You must have read about Indie labels pulling their music from Spotify, because of low revenues.
But not all Indie labels are this pessimistic about the effect of a release on Spotify. Element9 decided to release Idle Warship’s album, “Habits of the Heart” on Spotify three weeks before the retail release.
This is what Element 9 Vice President Stu Pflaum told Bob Lefsetz today:
It really is all about taking risks these days and the old model has to be destroyed. I recently made the decision to release our label’s latest album on Spotify three weeks ahead of street date. The execs I’ve spoken to on the move think I’m crazy. They say Spotify doesn’t generate enough revenue to risk pissing off retailers by showing favoritism to the new player in town. I’ve responded by saying if retailers are concerned about our dealings with Spotify, it reassures me that we’re moving in the right direction.
Since the release went live on Spotify we’ve streamed the album over 70K times. I know what skeptics will say; our revenue from those streams is about $7. Who cares? Our web traffic has more than tripled in terms of site visitors & discussion. Nobody is pirating the album even after we’ve distributed promo copies. And most importantly, we’re getting real-time feedback from listeners on which tracks they favor and are able to adjust our marketing accordingly with most of our budget still intact. The group & the album have a legitimate buzz now.
We’ve got to get rid of this old model where all of our moves are made to impress retailers. Our budgets aren’t big enough to burn money with radio & video promotion for singles that might not succeed. The music has to come first. Let the fans have the keys to the car. They don’t care about first week sales.
Great to see a label that thinks different. Good news for Stu. According to my latest data the 70K streams so far should be good for $ 371 Way more than the $7 he expects.

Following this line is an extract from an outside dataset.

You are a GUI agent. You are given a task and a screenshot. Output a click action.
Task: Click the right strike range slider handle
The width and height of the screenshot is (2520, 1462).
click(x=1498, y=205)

You may think, he would have earned more without the prerelease, but I doubt it. You have listeners and buyers. My observation: both groups stick to their habits. Listeners keep listening and buyers keep buying music. The big change is that most of these listeners used to download illegally. Now they are streaming, thus creating additional revenue. Why do these downloaders switch to streaming? Because of convenience. It’s so easy!